Using tests to make high-stakes decisions, such as for grade-to-grade 
promotion or high school graduation, involves the use of a passing score on the test. 
Performance standards are set, and cut scores on the test are identified that yield 
interpretations — for example, performance above the cut score implies that the 
student is proficient (passing), and performance below the cut score indicates that 
the student is not proficient (failing). The validity of these standards-based 
interpretations, also called criterion-referenced interpretations, depends on the 
appropriateness of the cut score. At a minimum, the interpretation needs to be 
supported by a rationale, as required by the Test Standards. 

Standard 4.9 When raw score or derived score scales are designed for criterion- 
referenced interpretation, including the classification of examinees into separate 
categories, the rationale for recommended score interpretations should be clearly 
explained. (AERA, APA, & NCME, 1999, p. 56.) 

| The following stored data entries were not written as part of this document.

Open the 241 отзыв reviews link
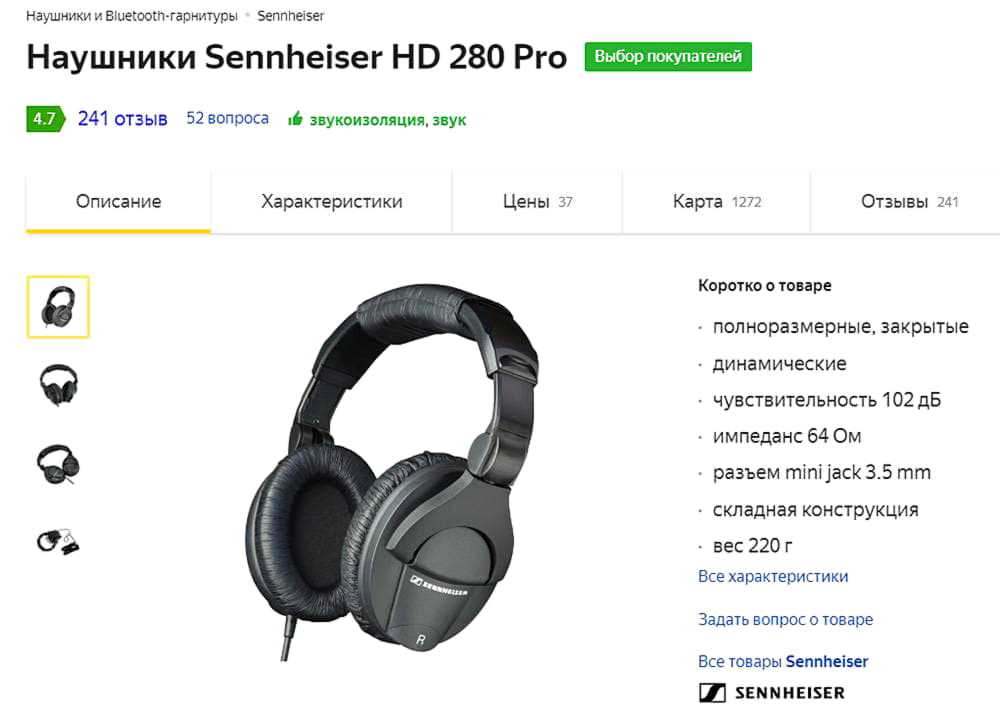The image size is (1000, 720). point(122,119)
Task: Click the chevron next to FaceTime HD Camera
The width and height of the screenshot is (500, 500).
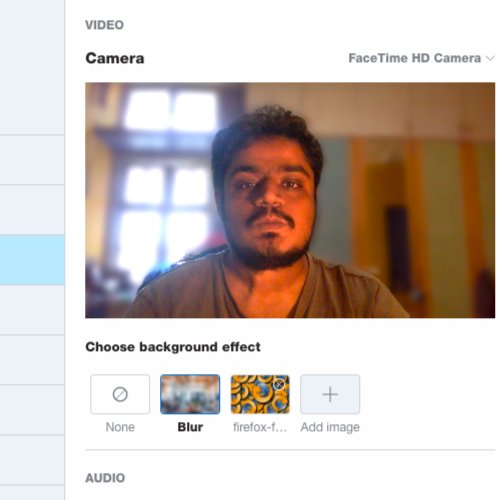Action: [490, 58]
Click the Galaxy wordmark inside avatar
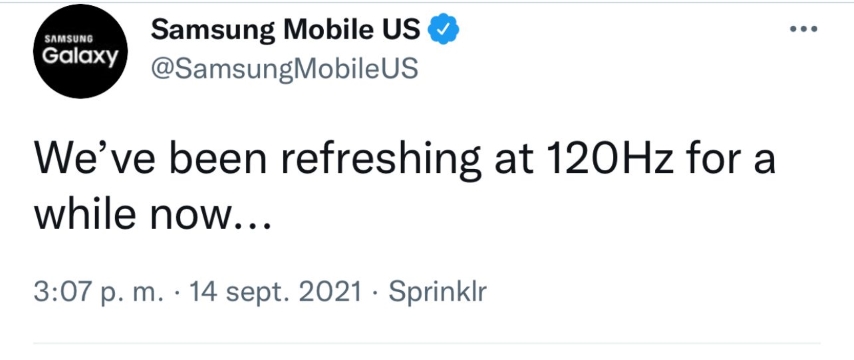Image resolution: width=854 pixels, height=360 pixels. 81,56
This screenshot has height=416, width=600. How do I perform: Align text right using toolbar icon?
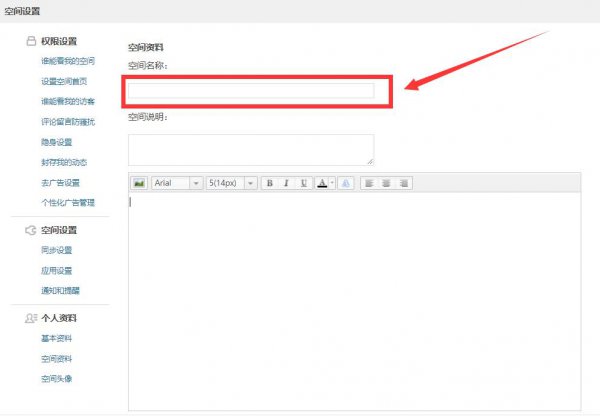pyautogui.click(x=404, y=183)
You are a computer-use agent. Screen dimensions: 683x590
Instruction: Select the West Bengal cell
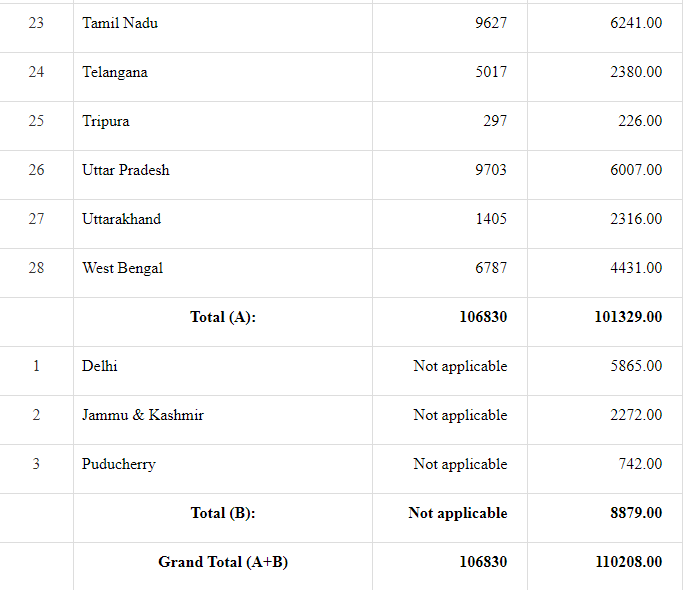click(122, 268)
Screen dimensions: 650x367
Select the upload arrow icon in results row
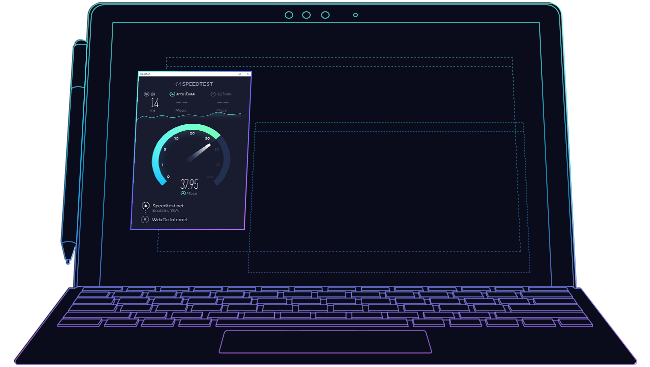(x=213, y=94)
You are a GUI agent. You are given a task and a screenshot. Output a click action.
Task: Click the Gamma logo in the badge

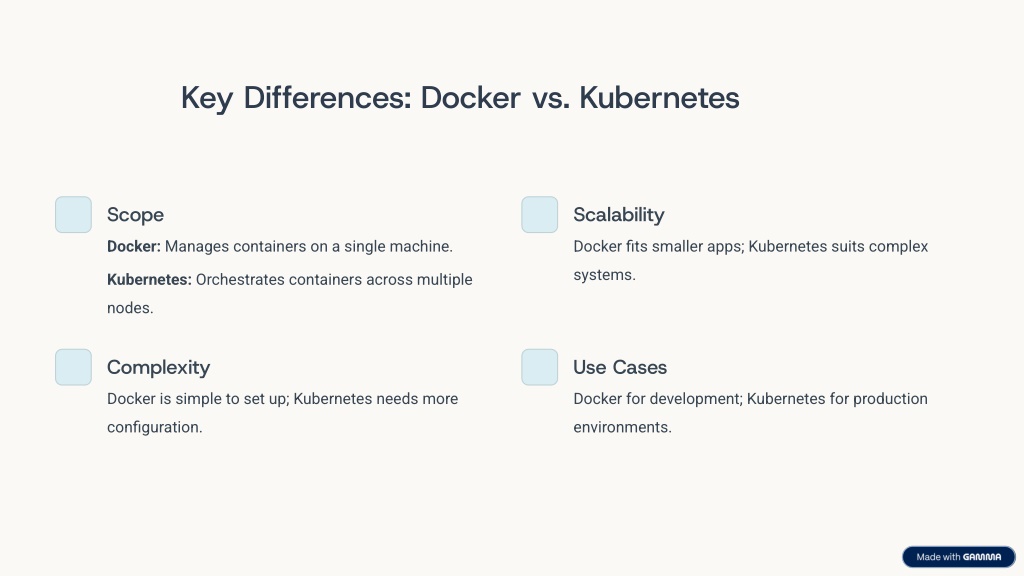pyautogui.click(x=982, y=557)
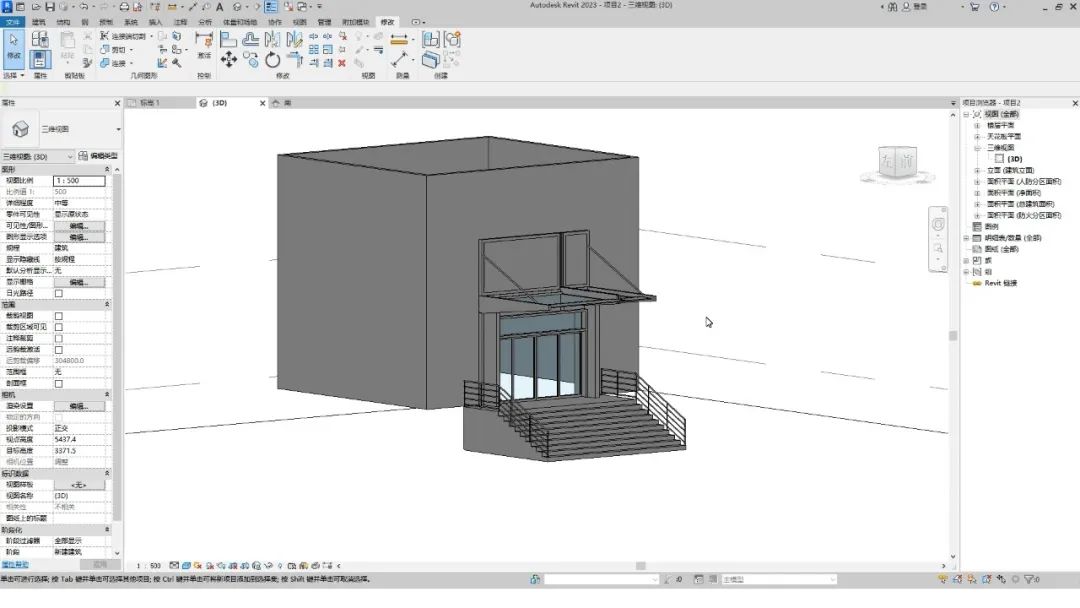The height and width of the screenshot is (608, 1080).
Task: Click the ViewCube in the 3D view
Action: (897, 163)
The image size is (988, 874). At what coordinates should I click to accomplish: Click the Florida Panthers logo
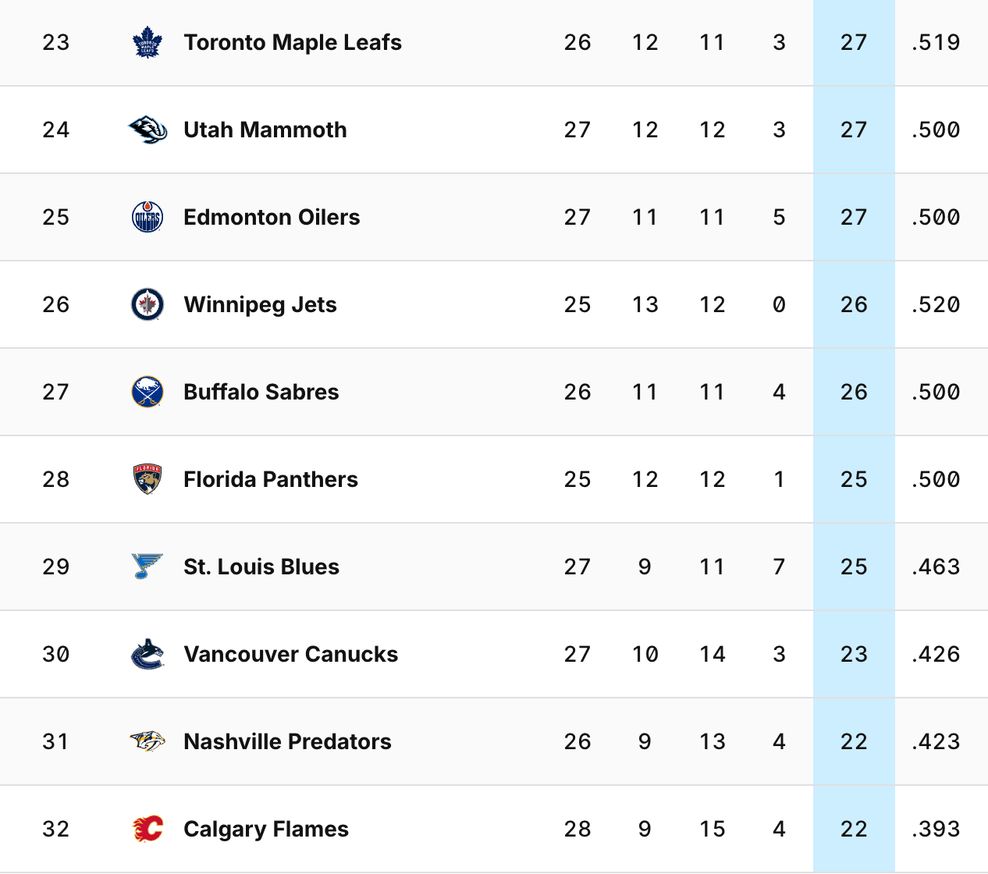148,479
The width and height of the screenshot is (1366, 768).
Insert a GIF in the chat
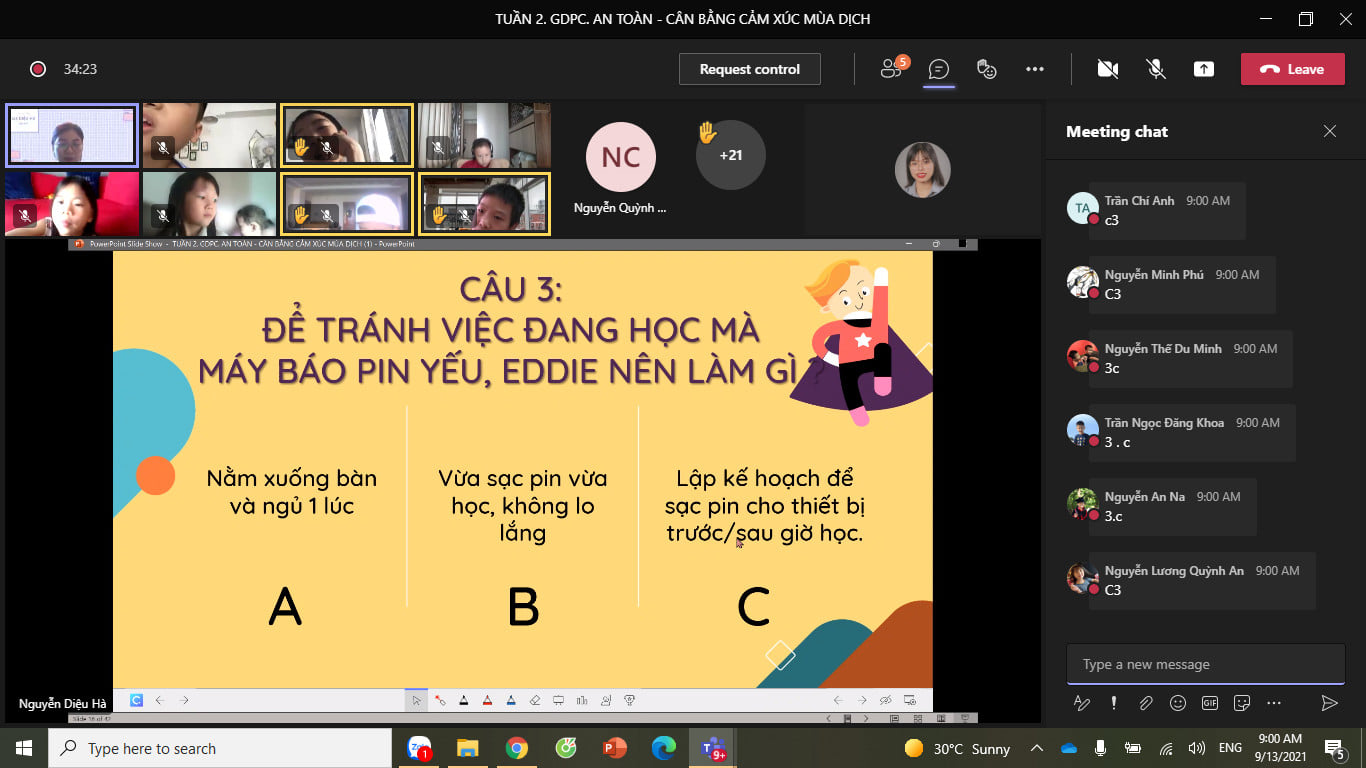coord(1210,703)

The rationale for a cut score to be used to define performance that is called 
proficient, for example, might include a description of the basis for the adoption of 
content standards and a description of the process used to identify judges and to 
obtain judgments; the definition of proficient used by the judges; and the process used 
to elicit judgments of performance on the test that was considered proficient. The 
rationale for a cut score used to determine grade-to-grade promotion might be 
similar to that provided for determining proficient performance, but might also 
include an analysis of the performance in the next grade for students whose scores 
are above and below the cut score. 

Classification Errors 

The use of performance standards to determine whether a student is proficient 
or not (passes or fails) reduces test scores to a dichotomy. Measurement error that is 
associated with any test score results in classification errors. That is, a student whose 
true level of achievement should lead to a passing score earns a score that is below 
the passing standard and vice versa. Valid inferences about student proficiency are 
undermined by measurement errors that result in misclassification of students. 
Hence, it is critical that the probability of misclassification is evaluated and the 
information is provided to users of the performance standards results. The precision 
of test scores can be enhanced by increasing test length. As Rogosa (1999a) has 
shown, however, even tests that have reliability coefficients normally considered to 



be quite high (e.g., .90) result in substantial probabilities of misclassification. For 
example, if the passing standard is set at the 50th percentile for a test with a 
reliability of .90, the probability is .22 that a student whose true percentile rank is 60, 
and who therefore should pass, would score below the cut score and therefore fail 
on a given administration of the test. Even a student whose true percentile rank is 
70, a full 20 points above the cut score, would have a probability of failing of .06 
(Rogosa, 1999a). 

Standard 13.14 In educational settings, score reports should be accompanied by a clear 
statement of the degree of measurement error associated with each score or classification 
level and information on how to interpret the scores. (AERA, APA, & NCME, 1999, p. 

148.) 

Multiple Opportunities to Take Alternate Forms of the Test 

Students should also be provided with a reasonable number of chances to take 
equivalent versions of the test before being retained in grade or denied a diploma, 
and with additional opportunity to learn between test administrations. 

Standard 13.6 Students who must demonstrate mastery of certain skills or knowledge 
before being promoted or granted a diploma should have a reasonable number of 
opportunities to succeed on equivalent forms of the test or be provided with construct- 
equivalent testing alternatives of equal difficulty to demonstrate the skills or knowledge. 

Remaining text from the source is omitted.